Data collected systematically during the asthma reviews offer a unique opportunity to evaluate aspects of care, including some of the factors affecting asthma control. As part of our service evaluation of the clinics, we assessed the relationship between asthma control and patients' ability to use their pMDIs. In this paper we describe the relationship between asthma control and aspects of inhaler technique in those prescribed pMDIs for their asthma treatment.

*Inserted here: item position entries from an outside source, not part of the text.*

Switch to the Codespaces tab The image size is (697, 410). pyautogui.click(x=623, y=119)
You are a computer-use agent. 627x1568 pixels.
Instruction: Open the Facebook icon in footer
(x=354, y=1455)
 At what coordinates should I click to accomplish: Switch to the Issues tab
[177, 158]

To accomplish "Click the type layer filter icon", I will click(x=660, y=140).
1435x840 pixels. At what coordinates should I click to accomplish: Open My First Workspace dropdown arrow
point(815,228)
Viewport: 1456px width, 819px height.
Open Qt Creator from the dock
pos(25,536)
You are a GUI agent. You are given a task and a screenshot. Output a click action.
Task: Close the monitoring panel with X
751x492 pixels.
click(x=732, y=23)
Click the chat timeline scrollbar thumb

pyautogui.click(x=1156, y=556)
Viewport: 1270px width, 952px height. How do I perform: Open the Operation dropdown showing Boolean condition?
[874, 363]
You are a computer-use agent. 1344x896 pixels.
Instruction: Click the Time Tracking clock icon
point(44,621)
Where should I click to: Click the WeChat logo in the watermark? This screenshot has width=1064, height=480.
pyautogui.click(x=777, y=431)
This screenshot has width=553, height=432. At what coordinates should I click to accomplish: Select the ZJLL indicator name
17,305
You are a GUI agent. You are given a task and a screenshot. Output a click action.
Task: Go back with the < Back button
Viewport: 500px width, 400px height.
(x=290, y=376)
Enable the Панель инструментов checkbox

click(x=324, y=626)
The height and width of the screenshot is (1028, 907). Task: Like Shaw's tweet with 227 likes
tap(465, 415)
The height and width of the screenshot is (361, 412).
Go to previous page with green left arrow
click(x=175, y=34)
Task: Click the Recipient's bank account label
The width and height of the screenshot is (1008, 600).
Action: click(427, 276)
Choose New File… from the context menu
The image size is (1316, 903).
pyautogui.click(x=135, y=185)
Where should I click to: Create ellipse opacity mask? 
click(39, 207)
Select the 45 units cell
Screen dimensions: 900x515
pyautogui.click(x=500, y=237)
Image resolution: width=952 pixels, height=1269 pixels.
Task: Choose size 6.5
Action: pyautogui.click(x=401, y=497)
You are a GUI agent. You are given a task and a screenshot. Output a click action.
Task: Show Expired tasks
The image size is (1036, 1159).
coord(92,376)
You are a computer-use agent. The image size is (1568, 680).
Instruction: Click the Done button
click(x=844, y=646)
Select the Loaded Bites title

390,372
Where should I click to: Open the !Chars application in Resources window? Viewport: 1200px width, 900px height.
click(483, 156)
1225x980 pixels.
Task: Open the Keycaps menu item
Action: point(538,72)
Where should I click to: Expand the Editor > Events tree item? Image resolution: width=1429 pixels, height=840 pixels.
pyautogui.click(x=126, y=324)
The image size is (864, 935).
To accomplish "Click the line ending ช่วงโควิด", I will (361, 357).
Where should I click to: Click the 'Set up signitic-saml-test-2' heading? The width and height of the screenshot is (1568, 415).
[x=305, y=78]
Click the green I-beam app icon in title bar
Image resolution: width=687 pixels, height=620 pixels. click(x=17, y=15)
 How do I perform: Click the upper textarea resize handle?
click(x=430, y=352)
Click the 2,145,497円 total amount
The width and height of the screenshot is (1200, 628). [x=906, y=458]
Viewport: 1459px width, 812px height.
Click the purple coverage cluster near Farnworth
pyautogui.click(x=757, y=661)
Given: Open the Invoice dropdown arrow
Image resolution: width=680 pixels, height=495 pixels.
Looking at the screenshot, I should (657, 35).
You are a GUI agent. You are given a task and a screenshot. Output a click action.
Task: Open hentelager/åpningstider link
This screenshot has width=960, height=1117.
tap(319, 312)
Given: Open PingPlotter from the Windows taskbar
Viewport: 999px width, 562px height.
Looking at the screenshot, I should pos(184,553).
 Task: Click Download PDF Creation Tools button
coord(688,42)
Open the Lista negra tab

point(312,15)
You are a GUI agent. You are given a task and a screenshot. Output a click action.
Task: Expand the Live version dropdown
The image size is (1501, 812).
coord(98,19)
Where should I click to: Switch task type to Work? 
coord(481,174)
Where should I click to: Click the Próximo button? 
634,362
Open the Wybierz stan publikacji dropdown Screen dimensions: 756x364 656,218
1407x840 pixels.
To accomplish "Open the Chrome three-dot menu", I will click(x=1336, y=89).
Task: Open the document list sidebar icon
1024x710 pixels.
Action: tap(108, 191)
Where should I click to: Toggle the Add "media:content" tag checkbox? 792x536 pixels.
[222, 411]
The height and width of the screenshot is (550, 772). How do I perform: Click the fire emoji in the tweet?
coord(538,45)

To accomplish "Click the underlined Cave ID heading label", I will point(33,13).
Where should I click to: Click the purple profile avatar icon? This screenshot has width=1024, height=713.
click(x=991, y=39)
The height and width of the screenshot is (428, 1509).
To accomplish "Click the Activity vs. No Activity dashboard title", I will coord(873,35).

Practices agreeing to the IMPACT service invited selected patients of theirs to attend for a structured asthma review by nurses trained to diploma level in this field. All patients at British Thoracic Society treatment steps 1 and 2 and, in some cases, step 3 were eligible for their asthma to be reviewed (see Figure 1), irrespective of the patient's level of control. However, subsequent refinement of selection was offered as an option for the practices, based mainly on a number of factors identified by a search of the practice's computerised medical record computer systems using 77 predetermined clinical parameters (including prescribing, particularly of short-acting β2-agonist bronchodilators) and healthcare utilisation data. Patients were also sent asthma control questionnaires — the so called ‘Royal College of Physicians 3-Questions’).13 In most instances all patients from the practice asthma register were invited for review unless, for example, they had been reviewed by the practice in the few weeks prior to initiation of the service.

Figure 1
figure 1

Flow chart showing process from practice request for service by National Services for Health Improvement (NSHI) to asthma review by trained nurses

During the asthma review, all patients using pMDIs had at least two assessments both by observation by the nurse and assessment using the Vitalograph Aerosol Inhalation Monitor (AIM),4,14,15 with provision of education on inhaler technique after testing if appropriate. The AIM measures inspiratory flow, ongoing flow, synchronisation, and breath-holding. A colour-coded response indicates the quality of three parameters of the patient's inhaler technique:

  • Inspiratory flow between 10 and 50L/min: the AIM associates flow with the firing (actuation) of the placebo canister. Firing is acceptable when the canister is depressed while the flow rate is within the acceptable (green) range.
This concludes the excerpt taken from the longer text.